Keywords: Trichoderma sp., Biological Control Agent, Pyricularia oryzae

 

Pendahuluan

Penyakit blas yang disebabkan oleh cendawan Pyricularia oryzae Cav. merupakan salah satu penyakit penting pada tanaman padi di seluruh dunia (Suganda, Yulia, Widiantini, & Hersanti, 2016). Di Indonesia penyakit blas itu sudah menyebar di hampir semua sentra produksi padi (Sudir dkk., 2014).

Areal persawahan beririgasi yang terserang penyebab penyakit blas yaitu Jawa Barat meliputi Subang, Karawang dan Indramayu, Jawa Tengah meliputi Pemalang, Pekalongan, Batang, Demak dan Jepara, dan Jawa Timur meliputi Lamongan, Jombang, Mojokerto, Pasuruan, Probolinggo dan Lumajang (Zulaika, Soekarno, & Nurmansyah, 2018). Selain di Pulau Jawa, penyebab penyakit blas juga menyerang padi di Lampung, Sumetara Selatan, Jambi, Sumatera Barat, SulawesiTengah, Sulawesi Tenggara, Sulawesi Selatan, Kalimantan Tengah dan Kalimantan Selatan (Kurnia, Jaya, Jalil, Arya, & Amin, 2020).

Negara penghasil padi telah memiliki data tentang taksiran kehilangan hasil akibat serangan penyebab penyakit blas (P. oryzae) kehilangan hasil padi di Jepang 20% - 100% di Brasil mencapai 100%, di India 5% - 10%, Korea 8%, China 14% dan Filipina 50% - 85%, di Vietnam berkisar 38% - 83%, di Itali 22% - 26%, dan di Iran 20% - 80% (Edison, Denmar, & Nurchaini, 2014). Kehilangan hasil padi akibat serangan penyebab penyakit blas (P. oryzae Cav.) di Indonesia dapat mencapai 70%. Di Indonesia luas serangan penyebab penyakit blas (P. oryzae) dapat mencapai 1,285 juta ha atau sekitar12% dari total luas areal pertanaman padi (Shimamoto et al., 2001 dalam Sijabat, 2007. Data tentang luas serangan dan kehilangan hasil akibat serangan P. oryzae bermanfaat untuk berbagai kepentingan yaitu untuk pengambilan kebijakan pengendalian, dasar untuk keperluan penelitian, perkiraan produksi padi nasional dan keputusan tentang perlu tidaknya impor beras (Saputra, 2017).

**YANG HARUS DIKERJAKAN**
Ringkas kutipan tentang penyakit blas pada padi di atas dalam dua kalimat.

(Entri data tersimpan)
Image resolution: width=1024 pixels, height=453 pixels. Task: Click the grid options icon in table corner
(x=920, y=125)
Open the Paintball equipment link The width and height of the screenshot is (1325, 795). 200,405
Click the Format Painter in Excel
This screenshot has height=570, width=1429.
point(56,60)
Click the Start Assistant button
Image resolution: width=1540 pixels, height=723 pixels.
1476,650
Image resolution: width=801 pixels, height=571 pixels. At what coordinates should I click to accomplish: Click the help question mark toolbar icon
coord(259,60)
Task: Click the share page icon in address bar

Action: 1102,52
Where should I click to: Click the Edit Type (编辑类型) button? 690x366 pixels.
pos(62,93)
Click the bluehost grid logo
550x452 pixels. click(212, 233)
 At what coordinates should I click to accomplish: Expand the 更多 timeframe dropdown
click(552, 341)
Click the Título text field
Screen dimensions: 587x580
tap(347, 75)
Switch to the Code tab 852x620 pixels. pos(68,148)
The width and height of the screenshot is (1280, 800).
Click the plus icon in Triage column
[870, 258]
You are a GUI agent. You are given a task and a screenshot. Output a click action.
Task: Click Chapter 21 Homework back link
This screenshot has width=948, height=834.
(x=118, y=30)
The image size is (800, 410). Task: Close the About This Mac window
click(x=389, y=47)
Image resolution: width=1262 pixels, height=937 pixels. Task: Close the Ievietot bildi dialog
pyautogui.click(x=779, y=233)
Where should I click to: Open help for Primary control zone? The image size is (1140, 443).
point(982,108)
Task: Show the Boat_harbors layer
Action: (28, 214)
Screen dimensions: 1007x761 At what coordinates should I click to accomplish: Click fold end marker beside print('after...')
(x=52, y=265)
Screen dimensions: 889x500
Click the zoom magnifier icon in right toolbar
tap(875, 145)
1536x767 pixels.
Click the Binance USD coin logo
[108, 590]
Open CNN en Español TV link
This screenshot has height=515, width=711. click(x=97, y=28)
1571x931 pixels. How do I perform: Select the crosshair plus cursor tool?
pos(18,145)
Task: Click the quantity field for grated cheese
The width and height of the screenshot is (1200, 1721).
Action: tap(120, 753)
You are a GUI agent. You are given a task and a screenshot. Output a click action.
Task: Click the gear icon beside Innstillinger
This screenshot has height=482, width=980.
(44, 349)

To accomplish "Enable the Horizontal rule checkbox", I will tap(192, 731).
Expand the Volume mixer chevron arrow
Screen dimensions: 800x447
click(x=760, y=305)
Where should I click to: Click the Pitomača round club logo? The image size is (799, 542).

**HASIL LATIHAN**
Penyakit blas yang disebabkan cendawan Pyricularia oryzae adalah salah satu penyakit penting pada padi di seluruh dunia, dan di Indonesia sudah menyebar di hampir semua sentra produksi padi, termasuk sejumlah daerah di Jawa, Sumatera, Sulawesi, dan Kalimantan. Di Indonesia, kehilangan hasil padi akibat penyakit ini bisa mencapai 70% dengan luas serangan sampai 1,285 juta ha, dan data seperti ini berguna untuk kebijakan pengendalian, penelitian, perkiraan produksi padi nasional, serta keputusan perlu tidaknya impor beras.